THE PROBLEM:
Here, set down only the lines between the line that contains "Given: Select the" and the final line of the material, both included, exactly as written. Skip the pictures.

##### PROVIDED DATA

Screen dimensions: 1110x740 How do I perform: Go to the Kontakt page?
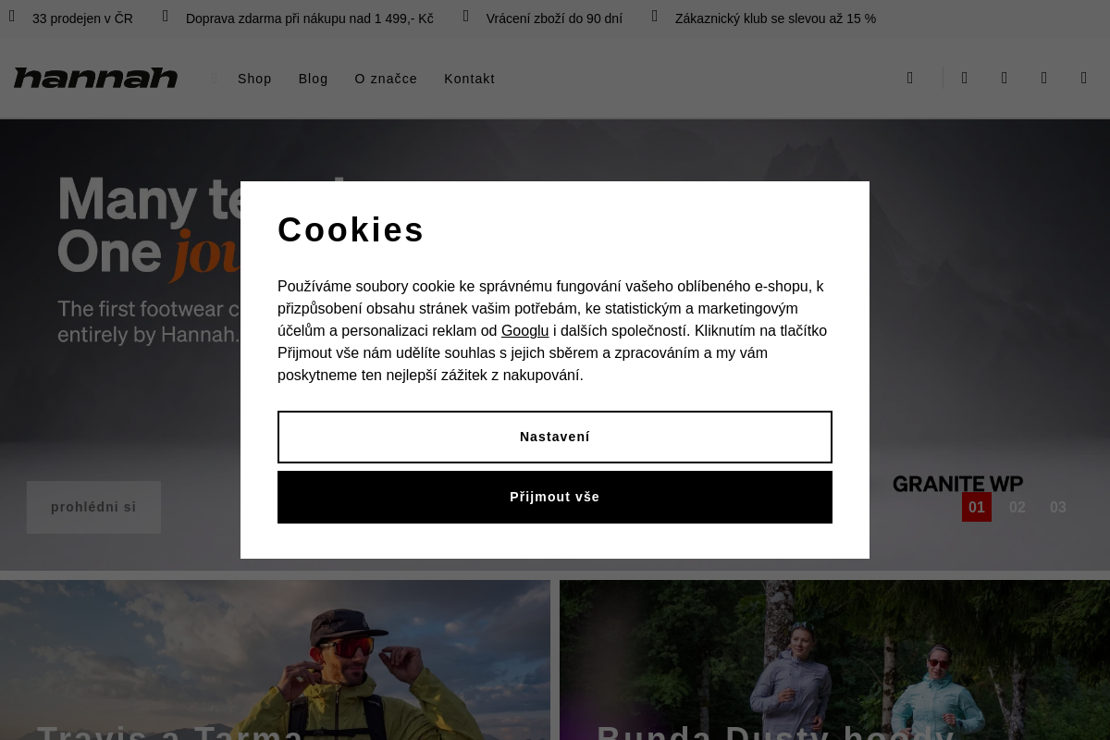(x=469, y=79)
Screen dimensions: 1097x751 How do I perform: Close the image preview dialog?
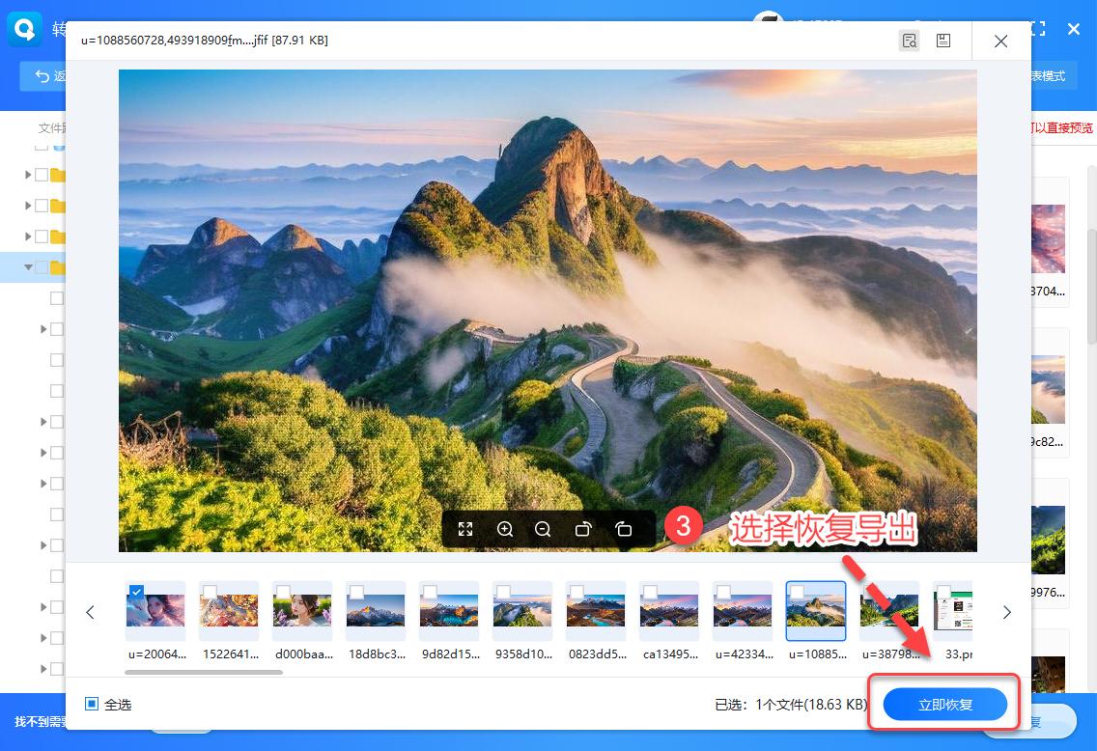[1001, 42]
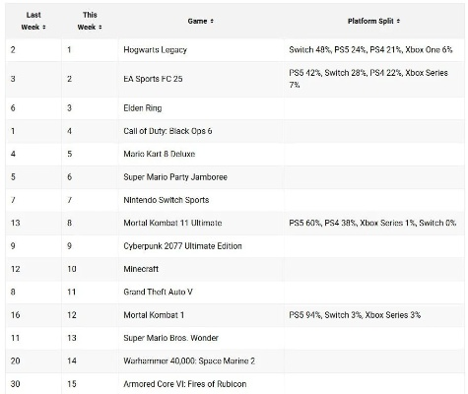This screenshot has width=468, height=394.
Task: Click the Game column header
Action: pos(197,21)
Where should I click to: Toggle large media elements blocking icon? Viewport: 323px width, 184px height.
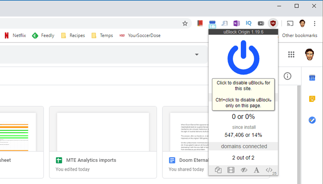[x=231, y=170]
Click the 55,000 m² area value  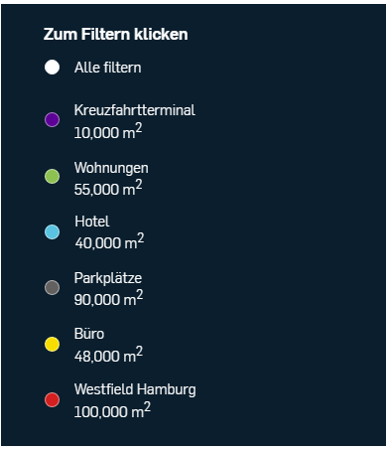108,188
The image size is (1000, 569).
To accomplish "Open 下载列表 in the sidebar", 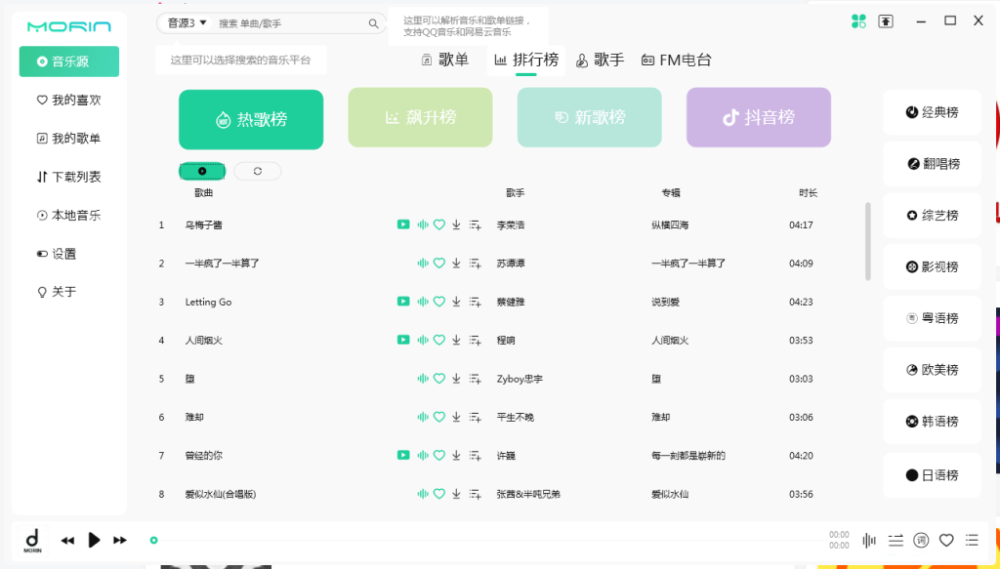I will click(68, 176).
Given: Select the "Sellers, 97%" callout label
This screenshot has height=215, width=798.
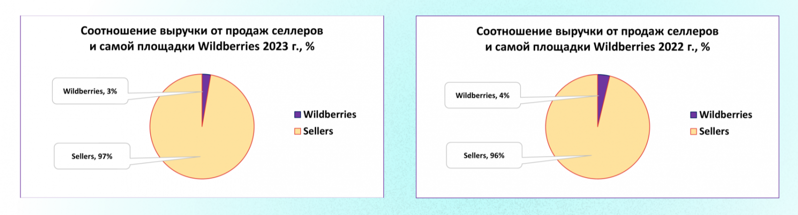Looking at the screenshot, I should tap(92, 157).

##########

SOLUTION FOR THIS EXERCISE:
Given: Select the "Sellers, 97%" callout label
This screenshot has height=215, width=798.
Looking at the screenshot, I should tap(92, 157).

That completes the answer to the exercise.